> _What is being asked_:
The response should hold each line from the entries below where "computer" is found.
[Start of section]
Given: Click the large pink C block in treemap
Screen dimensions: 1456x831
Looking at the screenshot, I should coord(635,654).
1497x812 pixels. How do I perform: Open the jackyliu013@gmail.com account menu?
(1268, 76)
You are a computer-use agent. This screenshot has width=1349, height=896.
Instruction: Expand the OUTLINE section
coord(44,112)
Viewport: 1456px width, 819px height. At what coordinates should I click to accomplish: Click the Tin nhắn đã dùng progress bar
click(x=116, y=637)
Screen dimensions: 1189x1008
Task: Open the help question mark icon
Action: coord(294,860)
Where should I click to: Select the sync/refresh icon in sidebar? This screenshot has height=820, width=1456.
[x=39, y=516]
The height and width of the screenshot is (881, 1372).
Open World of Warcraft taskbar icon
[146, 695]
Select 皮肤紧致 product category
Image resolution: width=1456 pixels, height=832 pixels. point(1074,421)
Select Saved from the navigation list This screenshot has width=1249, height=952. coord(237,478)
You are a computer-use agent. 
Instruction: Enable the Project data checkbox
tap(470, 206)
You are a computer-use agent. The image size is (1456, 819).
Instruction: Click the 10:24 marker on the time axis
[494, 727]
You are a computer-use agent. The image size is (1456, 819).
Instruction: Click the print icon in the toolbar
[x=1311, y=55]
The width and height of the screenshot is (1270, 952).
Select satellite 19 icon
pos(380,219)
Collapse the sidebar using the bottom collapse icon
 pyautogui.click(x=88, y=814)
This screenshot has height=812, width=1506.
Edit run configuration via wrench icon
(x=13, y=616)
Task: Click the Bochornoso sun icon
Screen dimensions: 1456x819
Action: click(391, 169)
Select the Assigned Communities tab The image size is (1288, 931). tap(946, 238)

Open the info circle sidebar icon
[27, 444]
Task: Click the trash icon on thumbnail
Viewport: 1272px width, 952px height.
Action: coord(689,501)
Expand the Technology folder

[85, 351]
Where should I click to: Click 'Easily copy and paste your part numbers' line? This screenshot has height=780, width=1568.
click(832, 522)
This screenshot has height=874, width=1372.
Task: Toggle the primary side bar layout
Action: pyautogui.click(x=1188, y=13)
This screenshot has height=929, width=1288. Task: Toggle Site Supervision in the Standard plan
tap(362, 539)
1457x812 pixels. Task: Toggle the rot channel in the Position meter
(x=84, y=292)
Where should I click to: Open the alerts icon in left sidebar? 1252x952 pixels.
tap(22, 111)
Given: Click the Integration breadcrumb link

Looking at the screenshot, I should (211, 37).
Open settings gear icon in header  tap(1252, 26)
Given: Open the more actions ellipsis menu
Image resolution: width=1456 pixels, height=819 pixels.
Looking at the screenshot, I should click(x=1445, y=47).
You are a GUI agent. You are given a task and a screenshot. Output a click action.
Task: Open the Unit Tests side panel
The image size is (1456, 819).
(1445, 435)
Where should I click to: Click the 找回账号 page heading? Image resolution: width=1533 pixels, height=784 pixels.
[End of section]
> _Response to the exercise_:
You are a computer-use agent. This screenshot has width=1349, height=896.
You are a computer-use agent. 
You are a computer-use agent. The image size is (1456, 819).
You are a computer-use agent. The image size is (1456, 819).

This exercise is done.